У счастливой матери был сильный характер, и из письма, которое она вскоре написала своей старшей сестре, видно, что семейная жизнь не была сплошной идиллией:
Андрюша мне дал такое счастье и такой духовный мир, что все смутное и жестокое ушло в далекое, далекое прошлое, но это случилось не сразу и еще, приехав из клиники, я не вдруг нашла прямую дорогу. Как дико было путать в наши [с мужем] отношения его любовь, его культ (ты страшно верно заметила) к семье. Я открою тебе большую тайну: Сахаровская семья в целом стоит очень высоко духовно и, может быть, некоторый горький контраст создал мои отношения. Виновата целиком я. Теперь все так ясно, просто и прекрасно! Жаль, что Дима вчерашний день должен был провести так далеко и трудно для него, но я знаю, что он вспоминал нас. Он своей исключительной заботой последнее время так доказал свое чувство и вполне заслуживает безграничное ответное чувство. Малютка спит сейчас у меня на коленях…
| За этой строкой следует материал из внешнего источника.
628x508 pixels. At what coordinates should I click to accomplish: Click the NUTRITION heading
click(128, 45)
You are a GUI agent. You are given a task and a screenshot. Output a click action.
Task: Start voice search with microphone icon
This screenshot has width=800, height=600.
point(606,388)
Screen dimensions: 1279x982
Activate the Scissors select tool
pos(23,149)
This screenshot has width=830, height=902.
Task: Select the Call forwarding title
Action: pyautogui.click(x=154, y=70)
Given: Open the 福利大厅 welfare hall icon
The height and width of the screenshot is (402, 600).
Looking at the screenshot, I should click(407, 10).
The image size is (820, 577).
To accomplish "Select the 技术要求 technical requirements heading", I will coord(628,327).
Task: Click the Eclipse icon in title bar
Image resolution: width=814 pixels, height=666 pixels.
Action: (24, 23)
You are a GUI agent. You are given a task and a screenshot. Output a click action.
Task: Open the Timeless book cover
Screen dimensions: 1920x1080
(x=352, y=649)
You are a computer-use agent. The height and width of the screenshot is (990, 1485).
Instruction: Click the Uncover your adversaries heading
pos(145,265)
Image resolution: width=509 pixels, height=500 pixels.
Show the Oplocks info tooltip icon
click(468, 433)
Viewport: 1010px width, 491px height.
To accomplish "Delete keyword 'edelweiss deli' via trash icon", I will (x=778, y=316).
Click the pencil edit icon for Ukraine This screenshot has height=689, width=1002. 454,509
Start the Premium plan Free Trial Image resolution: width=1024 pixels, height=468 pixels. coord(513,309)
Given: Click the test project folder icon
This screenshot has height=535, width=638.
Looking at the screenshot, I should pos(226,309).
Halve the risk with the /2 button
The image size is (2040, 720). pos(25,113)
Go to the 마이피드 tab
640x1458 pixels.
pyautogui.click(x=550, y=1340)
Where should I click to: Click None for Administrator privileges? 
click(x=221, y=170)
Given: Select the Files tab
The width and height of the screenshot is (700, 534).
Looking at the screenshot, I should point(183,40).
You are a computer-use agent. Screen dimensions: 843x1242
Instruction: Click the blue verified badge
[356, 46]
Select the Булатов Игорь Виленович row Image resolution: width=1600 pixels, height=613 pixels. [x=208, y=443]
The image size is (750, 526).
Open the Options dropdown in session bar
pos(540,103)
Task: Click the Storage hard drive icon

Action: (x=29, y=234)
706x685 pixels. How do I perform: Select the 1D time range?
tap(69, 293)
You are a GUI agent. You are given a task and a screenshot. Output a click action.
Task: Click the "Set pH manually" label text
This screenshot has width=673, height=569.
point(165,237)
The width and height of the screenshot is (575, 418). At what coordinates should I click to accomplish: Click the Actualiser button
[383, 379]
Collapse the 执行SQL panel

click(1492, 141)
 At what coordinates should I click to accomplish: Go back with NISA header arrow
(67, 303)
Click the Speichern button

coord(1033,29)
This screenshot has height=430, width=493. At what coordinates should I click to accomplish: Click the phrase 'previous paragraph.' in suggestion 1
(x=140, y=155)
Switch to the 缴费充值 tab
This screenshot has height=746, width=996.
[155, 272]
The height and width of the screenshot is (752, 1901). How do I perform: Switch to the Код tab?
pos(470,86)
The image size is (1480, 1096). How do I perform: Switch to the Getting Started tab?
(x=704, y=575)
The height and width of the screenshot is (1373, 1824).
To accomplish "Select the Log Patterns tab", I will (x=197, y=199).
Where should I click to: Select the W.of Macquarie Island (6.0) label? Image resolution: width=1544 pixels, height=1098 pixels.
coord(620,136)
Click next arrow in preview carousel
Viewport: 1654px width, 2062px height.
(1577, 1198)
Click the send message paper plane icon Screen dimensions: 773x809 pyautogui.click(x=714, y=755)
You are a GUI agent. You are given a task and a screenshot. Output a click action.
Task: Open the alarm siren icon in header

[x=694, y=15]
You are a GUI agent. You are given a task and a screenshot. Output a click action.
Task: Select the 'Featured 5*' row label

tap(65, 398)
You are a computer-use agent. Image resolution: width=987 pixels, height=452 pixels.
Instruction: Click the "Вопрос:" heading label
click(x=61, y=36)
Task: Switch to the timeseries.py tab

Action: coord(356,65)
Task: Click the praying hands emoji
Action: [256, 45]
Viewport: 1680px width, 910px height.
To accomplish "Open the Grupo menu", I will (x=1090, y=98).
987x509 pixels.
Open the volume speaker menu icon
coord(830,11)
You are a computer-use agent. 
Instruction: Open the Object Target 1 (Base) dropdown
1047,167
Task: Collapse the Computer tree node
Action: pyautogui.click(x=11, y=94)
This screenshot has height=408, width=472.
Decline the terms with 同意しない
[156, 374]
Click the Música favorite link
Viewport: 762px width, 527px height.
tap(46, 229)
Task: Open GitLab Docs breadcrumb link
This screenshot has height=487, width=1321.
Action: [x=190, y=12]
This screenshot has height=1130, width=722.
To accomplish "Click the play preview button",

Первенец родился, когда матери было 28 лет, а отцу — 32. По российским меркам — довольно поздний ребенок. От имени малыша отец вел дневник, в который записывал события первых месяцев его жизни, затем первые произнесенные слова.
Однако в 1921 году отцовское чувство требовало от московского интеллигента и совсем других усилий:
Катин муж ездил в Киевскую губернию за продуктами, долго проездил, но и привез много. Я рад, что сынишка их будет теперь обеспечен и не будет так голодать, как голодали в 19 и 20-м году мои. Сынишка их здоров и очень славный мальчик.
Это пишет дядя мальчика, в 1920 году похоронивший своих малолетних детей.
Силу родительских чувств — даже в условиях социальной бури — понять легко. Труднее понять, как эти родители могли обеспечить ощущение социального оптимизма своему сыну, если оба его деда пострадали от большевиков — один был вынужден бежать от них, другого лишили честно заслуженной пенсии.
Действовали два очень разных фактора. Один довольно прост — большевики все же сумели навести порядок в России после недееспособности самодержавия, кровавого хаоса мировой войны и демократического безвластия Временного правительства.
Другой фактор — более сложный — крылся в социальной роли российской интеллигенции, к которой Сахаровы принадлежали органически.
Начать с того, что знакомым семьи был писатель Боборыкин, который ввел само слово «интеллигенция». С писателем Короленко, послужившим для Андрея Сахарова одним из эталонов русского интеллигента, переписывался его дед. А отец Андрея Сахарова занимался в лаборатории Лебедева вплоть до его ухода из Московского университета. Так что об этом событии в семье Андрея Сахарова знали не понаслышке.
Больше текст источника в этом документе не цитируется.